Austeridade e apertar o cinto: pela primeira vez, desde que tomou posse há quase uma década, o presidente Carlos Menem teve que anunciar que os tempos de vacas magras chegaram à Argentina. Menem confirmou que o corte de US$ 1 bilhão realizado no orçamento deste ano também será aplicado no ano que vem. Além disso, o presidente declarou que o orçamento de 1999 terá que ser igual ao deste ano: US$ 41,5 bilhões.

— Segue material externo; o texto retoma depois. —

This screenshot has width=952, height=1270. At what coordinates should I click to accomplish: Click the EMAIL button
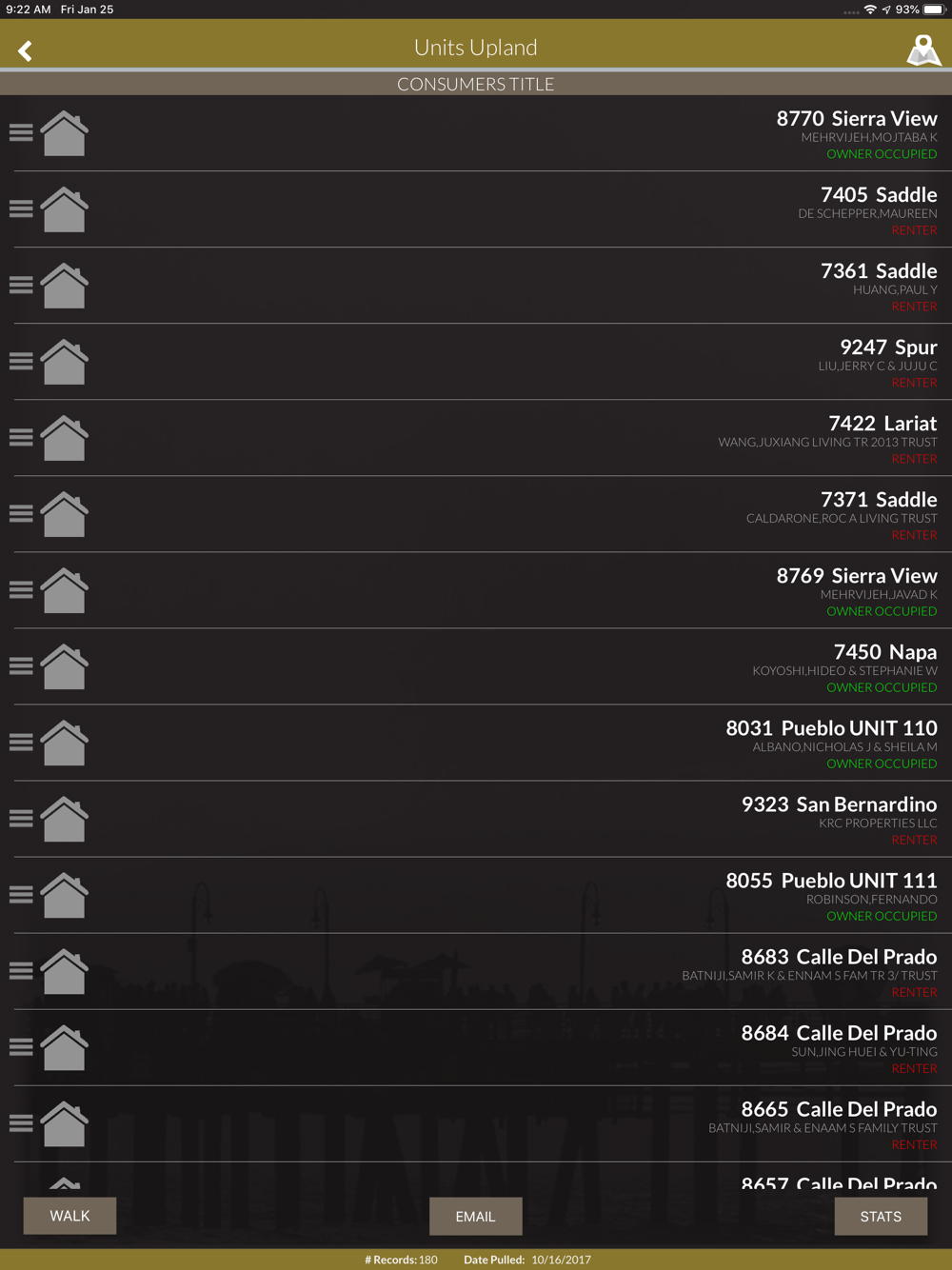[x=475, y=1216]
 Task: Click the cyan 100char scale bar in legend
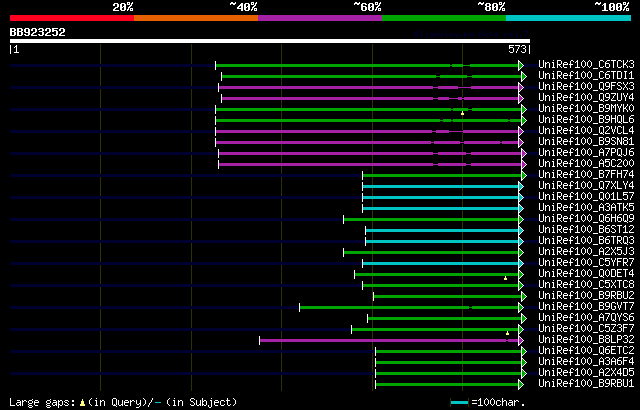coord(460,403)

‘‘Os ministros terão que fazer como Jesus: multiplicar os pães e os peixes e transformar a água em vinho para que possamos crescer’’, disse Menem durante um encontro de micros e pequenas empresas.
Do tom bíblico, o presidente passou depois para uma linguagem mais direta: ‘‘Os ministros e secretários de Estado terão que se conformar com o que têm, pois não há possibilidades de esbanjamento nem de jogar ‘‘manteiga para o teto’’ no atual momento’’. O recado de Menem veio após diversos pedidos de verbas dos ministros que provocariam um aumento no orçamento em US$ 4,5 bilhões.
Segundo o anúncio de Menem, os aposentados podem ficar tranquilos, já que não haverá nenhum corte nos US$ 20 bilhões destinados à previdência. O presidente Carlos Menem também pediu que os deputados aprovem rapidamente a reforma tributária argentina, que implicaria em um aumento dos impostos.